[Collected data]
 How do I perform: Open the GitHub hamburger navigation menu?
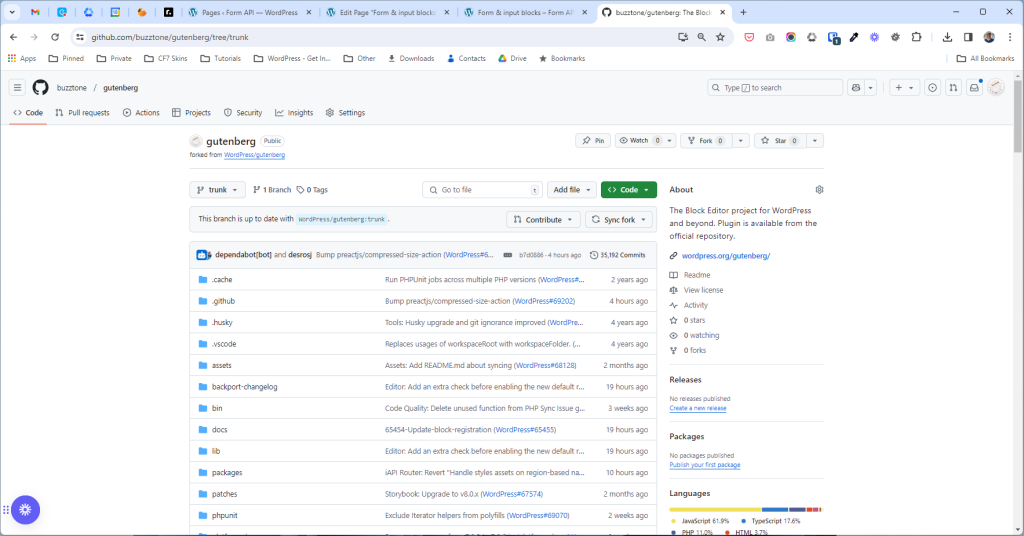(x=17, y=88)
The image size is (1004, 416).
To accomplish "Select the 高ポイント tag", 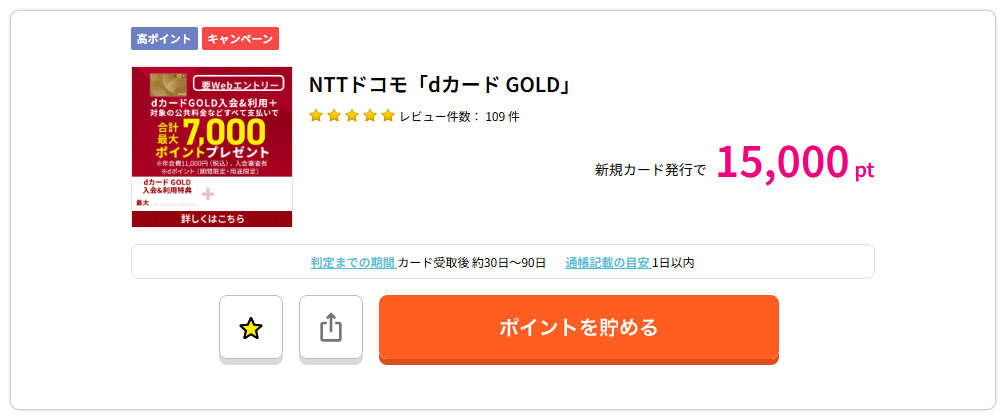I will [x=164, y=39].
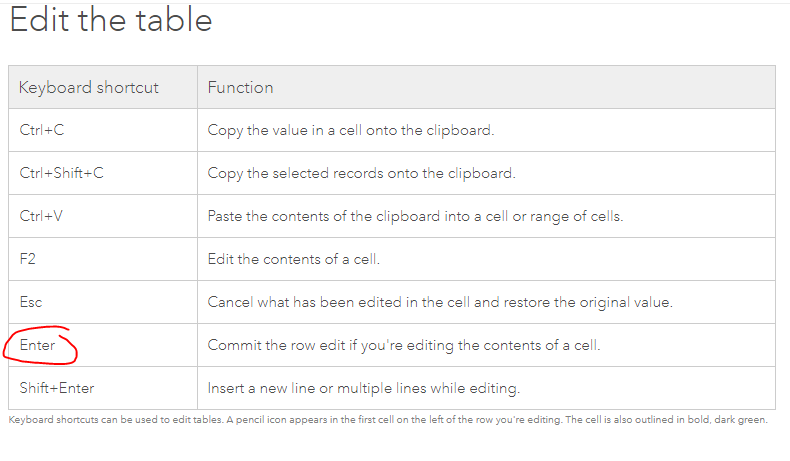Select the Shift+Enter shortcut cell

point(56,388)
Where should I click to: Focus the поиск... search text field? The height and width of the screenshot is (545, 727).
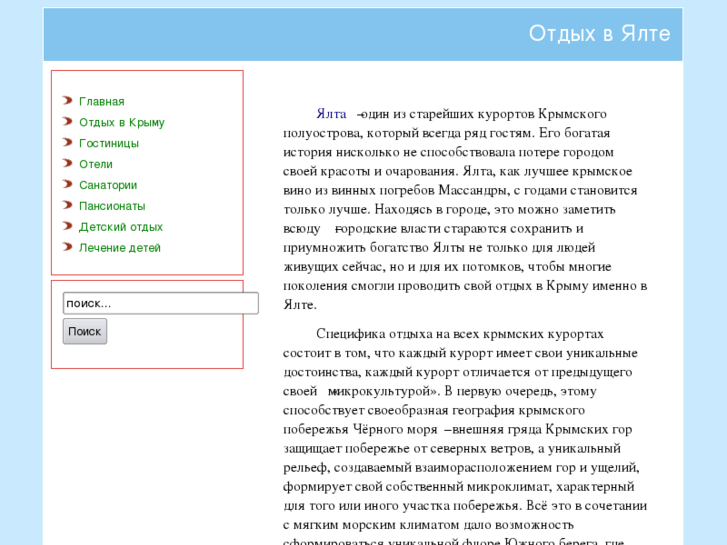(160, 303)
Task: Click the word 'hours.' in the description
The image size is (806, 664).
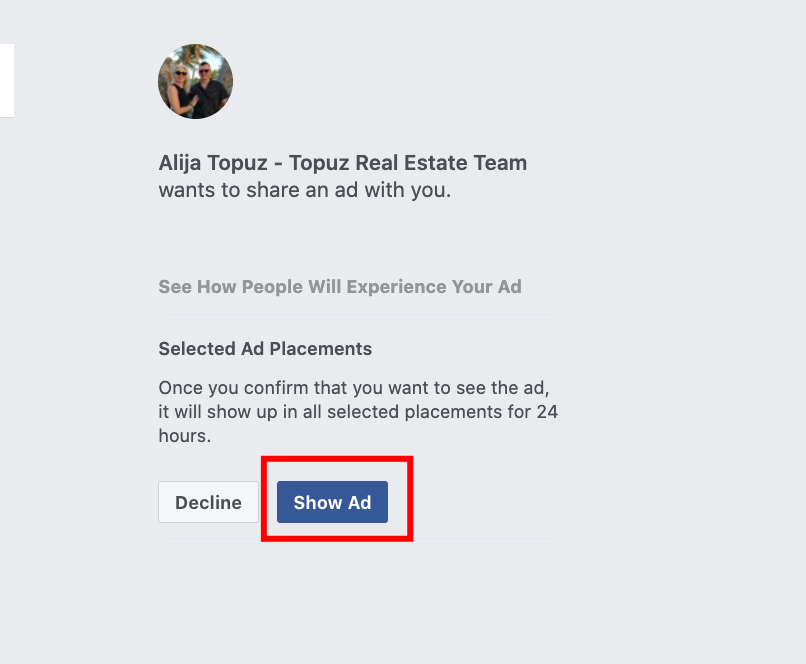Action: coord(185,436)
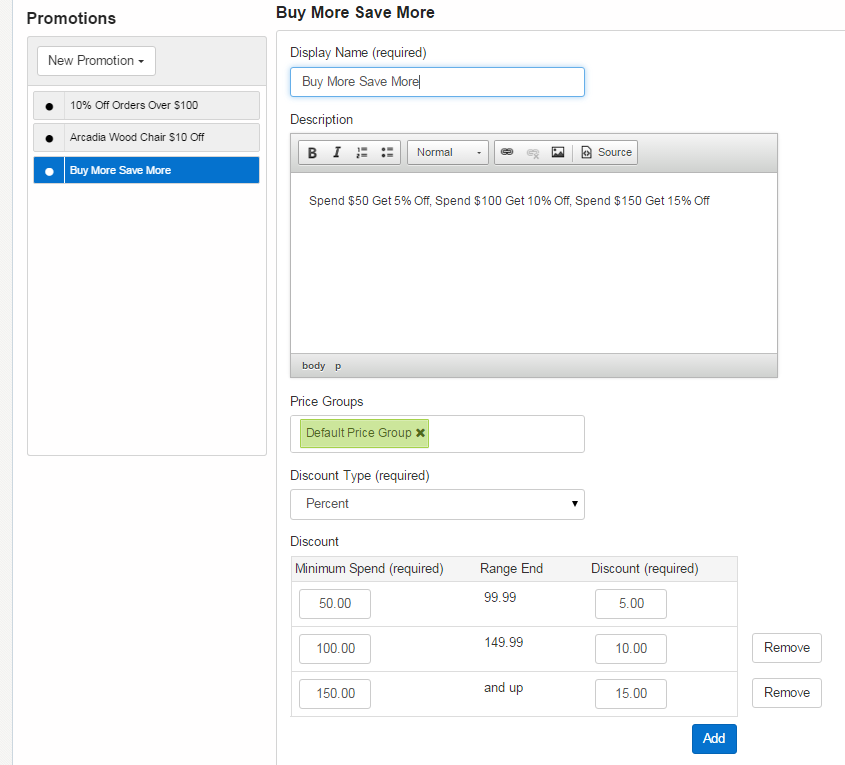The image size is (845, 765).
Task: Open the New Promotion dropdown
Action: coord(96,61)
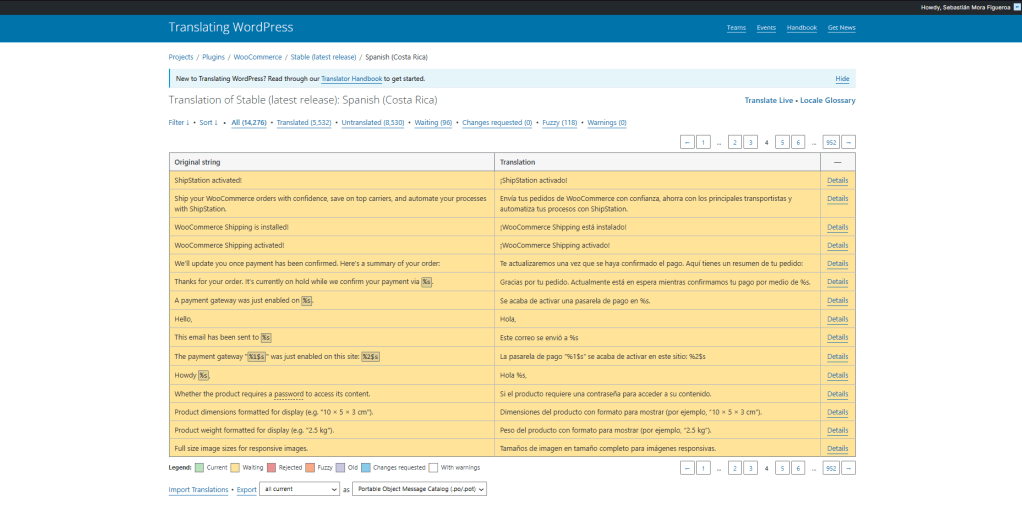Open the Locale Glossary link
1022x507 pixels.
tap(828, 100)
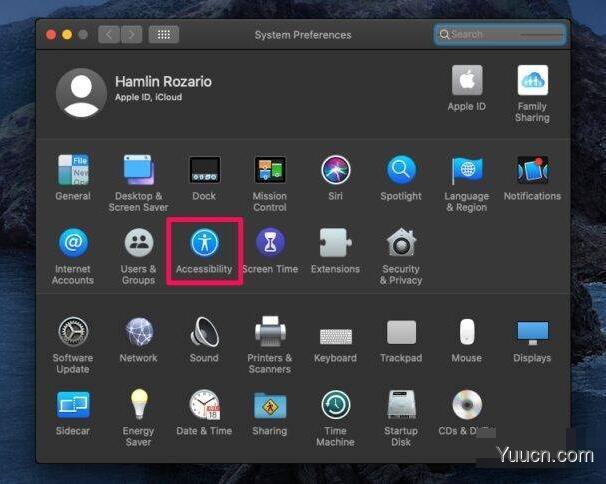Screen dimensions: 606x484
Task: Open Family Sharing settings
Action: click(x=532, y=82)
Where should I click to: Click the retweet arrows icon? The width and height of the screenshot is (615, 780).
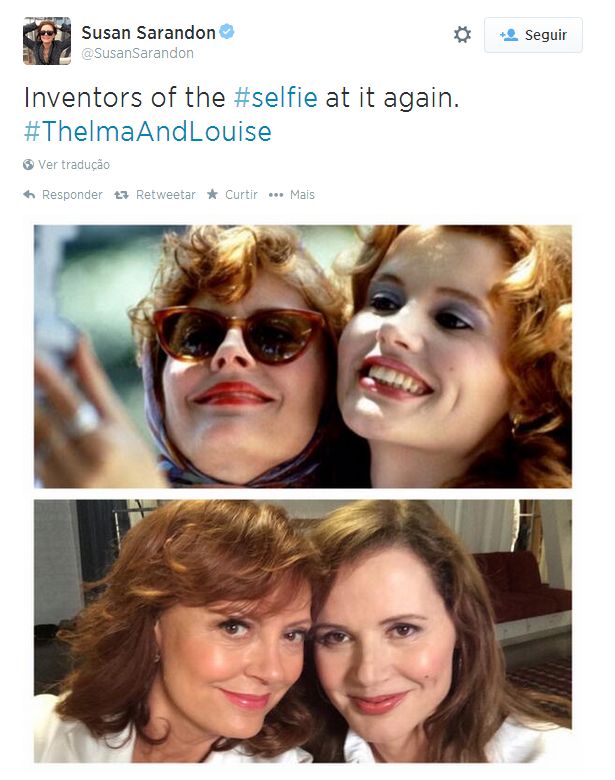[x=121, y=195]
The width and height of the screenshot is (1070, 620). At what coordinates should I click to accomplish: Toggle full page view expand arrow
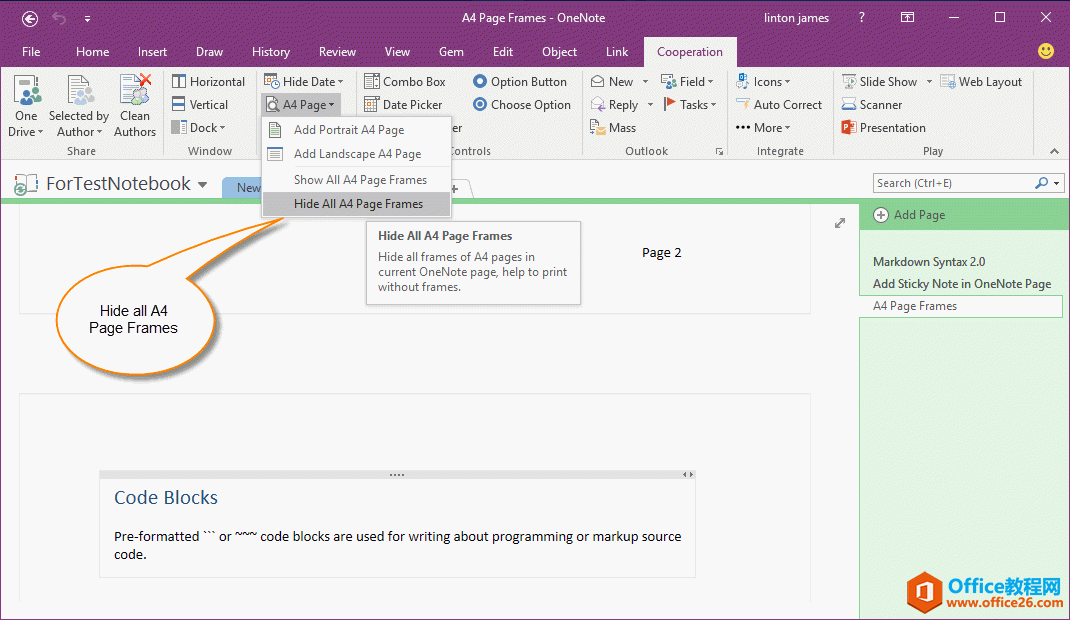(840, 223)
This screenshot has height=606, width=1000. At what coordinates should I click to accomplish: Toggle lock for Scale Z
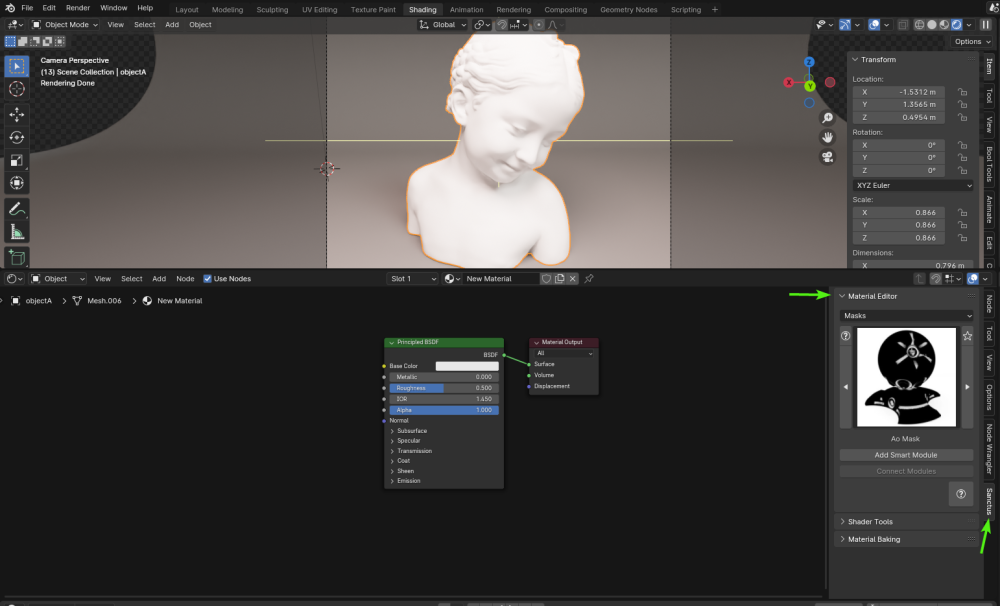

# Exercise
Every line from the one with "Task: Click the" through the end of the records above belongs in the answer, copied exactly; no picture does.

# Output
Task: Click the word 'hours.' in the description
The image size is (806, 664).
Action: coord(185,436)
The image size is (845, 765).
Task: Open the New Promotion dropdown
Action: coord(96,61)
Open the Locale Glossary link
1022x507 pixels.
tap(828, 100)
Screen dimensions: 606x484
Task: Open Family Sharing settings
Action: click(x=532, y=82)
Where should I click to: Click the retweet arrows icon? The width and height of the screenshot is (615, 780).
[x=121, y=195]
The width and height of the screenshot is (1070, 620). At what coordinates should I click to accomplish: Toggle full page view expand arrow
(840, 223)
This screenshot has height=606, width=1000. At what coordinates should I click to accomplish: Toggle lock for Scale Z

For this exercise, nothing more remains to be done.